The US government has released its National Climate Assessment (NCA), a report that details the full extent of the impact of human activity on climate change, with a focus on the United States. The results are in line with the UN’s fifth report from the Intergovernmental Panel on Climate Change: the world is warming, the consequences are becoming more and more severe and humans are the primary cause of climate change.

In its overview, the NCA declares that, “Multiple lines of independent evidence confirm that human activities are the primary cause of global warming of the past 50 years.”

The Obama administration unveiled the report along with statements from the president. The White House is seeking to present a portrait of concern, even though the administration has done nothing to address climate change during its more than five years in office.

A team of more than 300 climate scientists, researchers and support staff worked with 60 government officials to produce the 841-page document. It provides a comprehensive look at the shifts in the global climate over the past half-century, the problems already presented by global warming and how these manifest locally.

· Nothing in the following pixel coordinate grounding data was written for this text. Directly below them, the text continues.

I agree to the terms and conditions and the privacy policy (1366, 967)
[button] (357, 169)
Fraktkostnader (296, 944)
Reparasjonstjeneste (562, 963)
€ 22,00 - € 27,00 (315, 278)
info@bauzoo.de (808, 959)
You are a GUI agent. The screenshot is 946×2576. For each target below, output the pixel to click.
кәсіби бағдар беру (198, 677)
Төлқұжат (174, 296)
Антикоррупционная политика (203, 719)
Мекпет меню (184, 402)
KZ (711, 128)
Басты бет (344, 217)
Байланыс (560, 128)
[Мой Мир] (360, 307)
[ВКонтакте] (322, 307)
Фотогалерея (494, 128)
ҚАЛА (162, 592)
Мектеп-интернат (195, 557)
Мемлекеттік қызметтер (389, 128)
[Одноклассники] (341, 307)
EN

Since 1895, the average surface temperature across the US has risen between 1.3 to 1.9 degrees Fahrenheit (F), the majority of which occurred since 1970. With emissions as they currently stand, temperatures are projected to rise a further 2 to 4 degrees F in the next few decades. Sixteen different projections were used to estimate that by the year 2100, there will be a temperature increase of between 3 and 10 degrees F. The range depends primarily on whether carbon emissions can be reduced or whether they will continue to increase at current rates. These estimates agree with those for the average surface temperature globally.

Natural causes for the temperature increase were explicitly ruled out by the NCA. Data considering natural factors such as volcanic activity, changes in solar energy output and naturally occurring cycles were collected from a variety of instruments monitoring these effects for the past five decades. One bit of information was striking—for more than a century, an average of 30 billion tons of carbon dioxide has been put into the atmosphere by humans per year, 100 times as much as all volcano eruptions during that time period combined. Last month was the first time in history that the average carbon dioxide concentration levels in the atmosphere rose above 400 parts per million, up from a more or less constant 280 ppm before 1800.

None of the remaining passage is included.